EXERCISE OBJECTIVE
Images excluded, return every record exactly as it reads.

#####

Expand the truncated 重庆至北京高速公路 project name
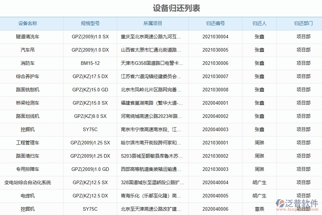The width and height of the screenshot is (322, 215). point(153,37)
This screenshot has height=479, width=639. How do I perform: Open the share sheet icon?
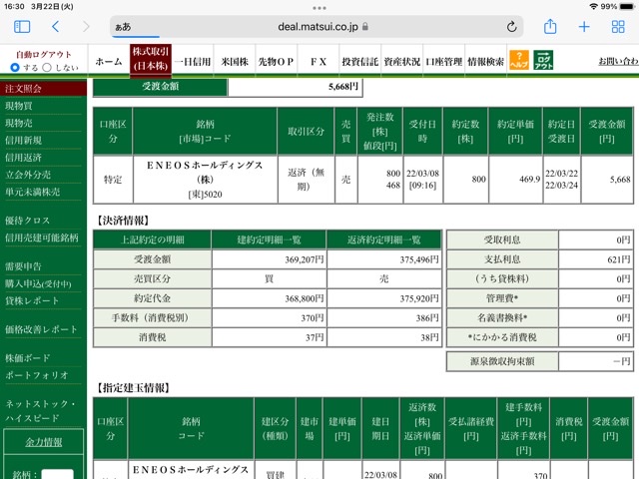coord(550,27)
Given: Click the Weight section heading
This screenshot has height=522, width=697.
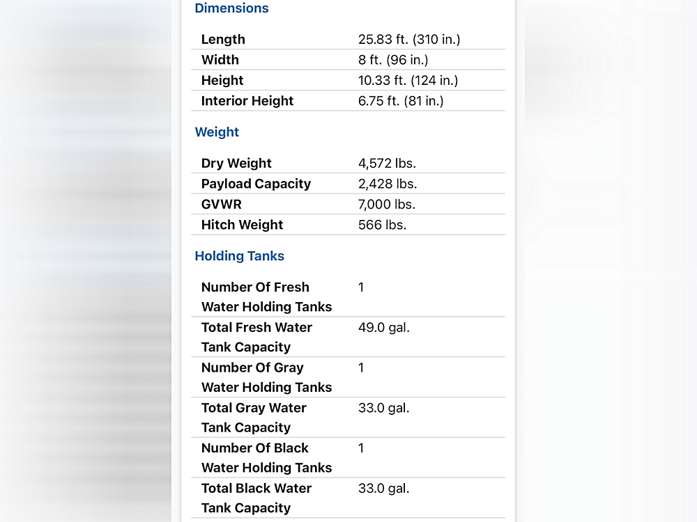Looking at the screenshot, I should pyautogui.click(x=217, y=132).
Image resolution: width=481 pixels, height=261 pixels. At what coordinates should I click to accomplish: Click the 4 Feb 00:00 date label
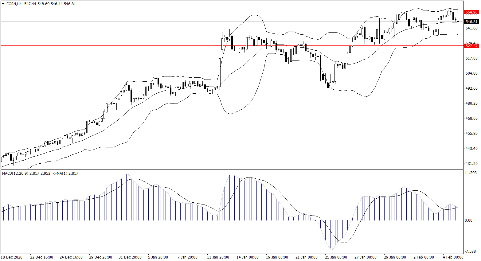coord(453,257)
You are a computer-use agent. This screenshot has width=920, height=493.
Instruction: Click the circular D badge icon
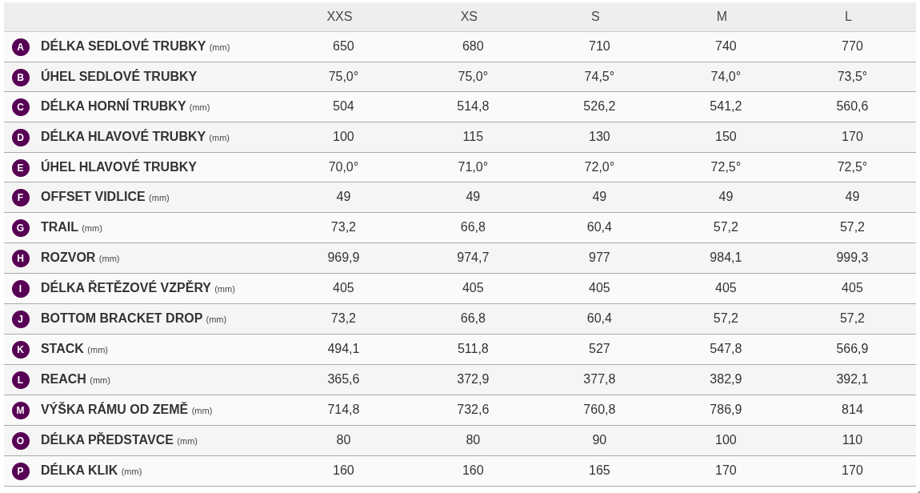click(x=21, y=138)
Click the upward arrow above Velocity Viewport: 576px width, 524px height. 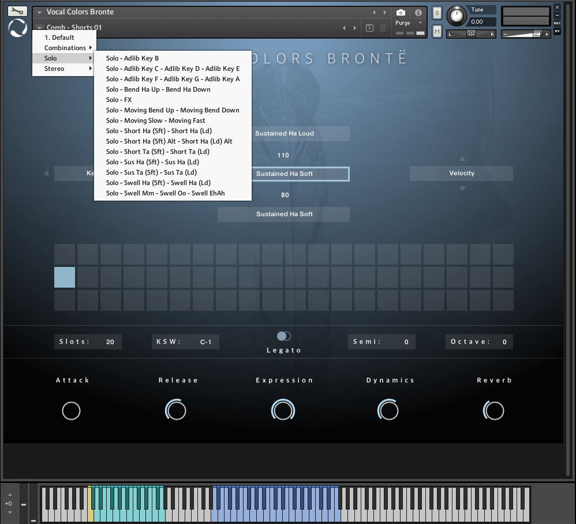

#####

WRITTEN REPLY
Expand the truncated 重庆至北京高速公路 project name
The width and height of the screenshot is (322, 215). point(153,37)
This screenshot has height=479, width=639. How do I perform: Open the share sheet icon?
coord(550,27)
Given: Click the Weight section heading
This screenshot has height=522, width=697.
Looking at the screenshot, I should pyautogui.click(x=217, y=132).
Image resolution: width=481 pixels, height=261 pixels. At what coordinates should I click to accomplish: Click the 4 Feb 00:00 date label
coord(453,257)
You are a computer-use agent. This screenshot has width=920, height=493.
Instruction: Click the circular D badge icon
click(x=21, y=138)
Click the upward arrow above Velocity Viewport: 576px width, 524px height. 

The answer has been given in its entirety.